**SOURCE:**
══════

Conversely, L2_RQSTS.PF_MISS is incremented when an L2 hardware prefetch is issued and the corresponding line is not found in the L2 cache.  This is the preferred case, and should be the most common.

An L2 prefetch that misses in the L2 is not guaranteed to bring the data into the L2 cache.  As described in section 2.2.5 of the Intel Optimization Reference manual, L2 hardware prefetches always bring the data into the LLC, but do not always bring the data into the L2 cache.  The text says "Typically data is brought also to the L2 unless the L2 cache is heavily loaded with missing demand requests."  However, a few sentences down an additional case is noted: "When cache lines are far ahead, it prefetches to the last level cache only and not to the L2."

══════

**WRITTEN TASK 1:** In the passage on L2 prefetches, which cache do L2 hardware prefetches always bring the data into?
**WRITTEN TASK 2:** Reproduce the passage on L2 prefetches from "Conversely, L2_RQSTS.PF_MISS is" up to and including "the most common.".
**WRITTEN TASK 3:** Carry on the passage on L2 prefetches from its last sentence.
The data that comes next has no connection to the passage on L2 prefetches.

══════

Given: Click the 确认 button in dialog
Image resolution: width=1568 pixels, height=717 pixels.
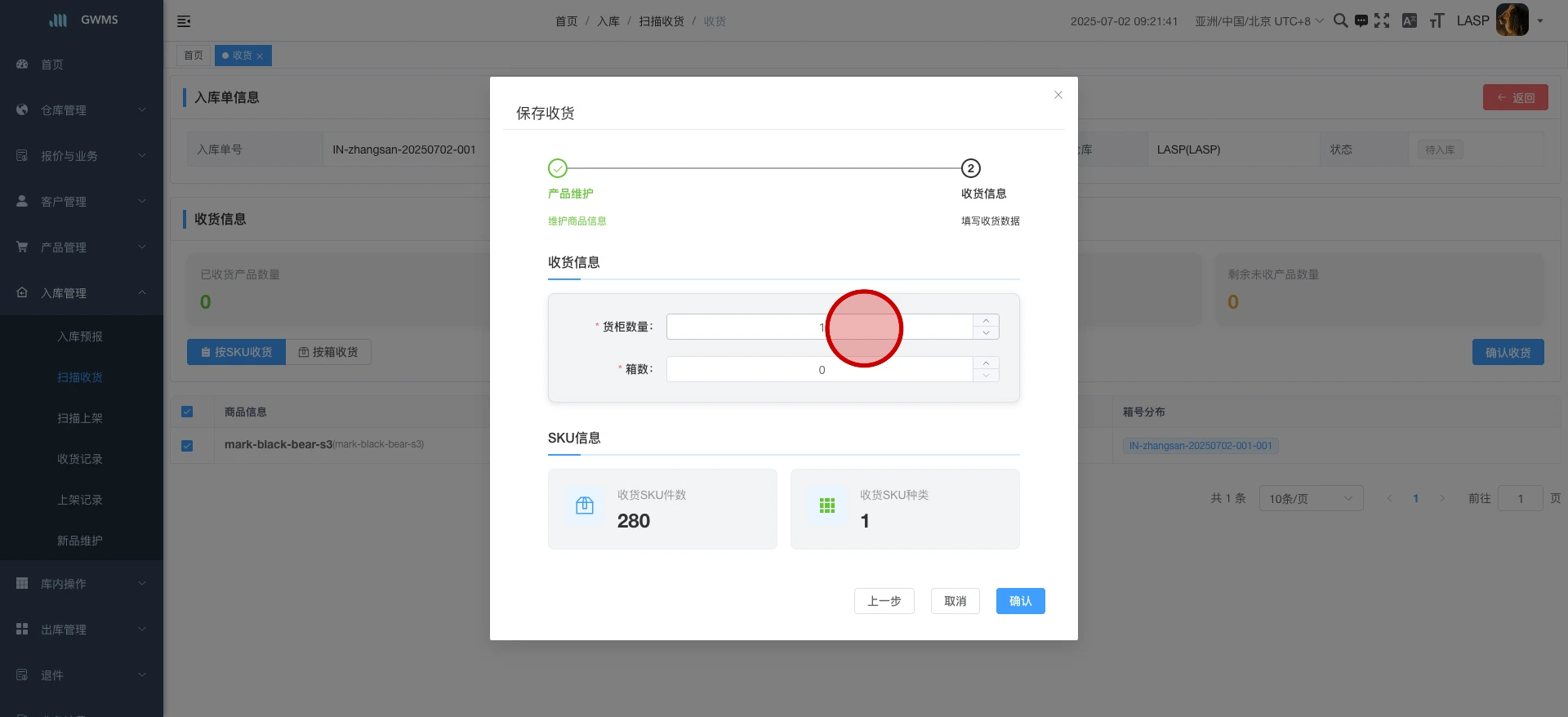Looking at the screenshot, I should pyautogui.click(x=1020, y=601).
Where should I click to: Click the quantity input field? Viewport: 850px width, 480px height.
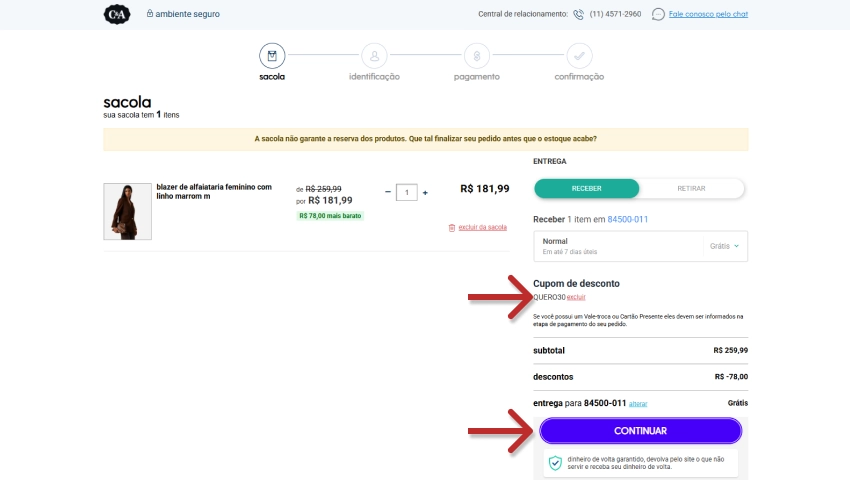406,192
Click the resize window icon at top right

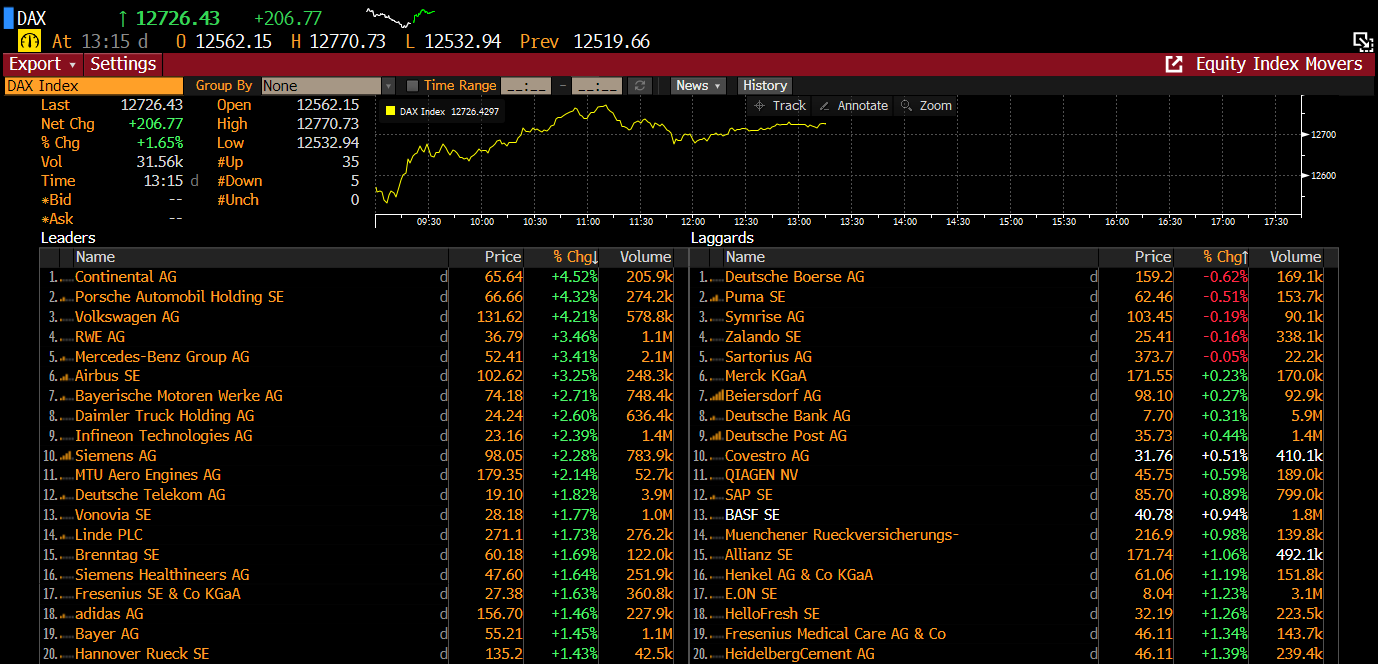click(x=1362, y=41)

══════

**RIGHT ANSWER 1:** The LLC (last level cache).

**RIGHT ANSWER 2:**
Conversely, L2_RQSTS.PF_MISS is incremented when an L2 hardware prefetch is issued and the corresponding line is not found in the L2 cache.  This is the preferred case, and should be the most common.

**RIGHT ANSWER 3:**
On my Xeon E5-2680 (Sandy Bridge EP) systems running the STREAM benchmark with a single thread (note 1), the load source counters (event D1, masks 01/02/04) typically tell me that 10% of the loads hit in the L1, almost 40% in the L2, and about 10% in the LLC, leaving about 40% from memory.   In reality all of the data is coming from DRAM, but the prefetchers are able to get 60% of the loaded data into some level of the cache before the load that requests that data actually arrives.   I have seen some cases in which most of the prefetches go into the LLC instead of the L2, but I can't find an example of that right now....

(Note 1: Be aware that the Event D1 counts do not give useful answers for AVX loads -- I wish that had been documented in Volume 3 of the SW Developer's Guide or in the Processor Specification Updates instead of buried in Appendix B.3.4.1 of the Optimization Reference Manual!)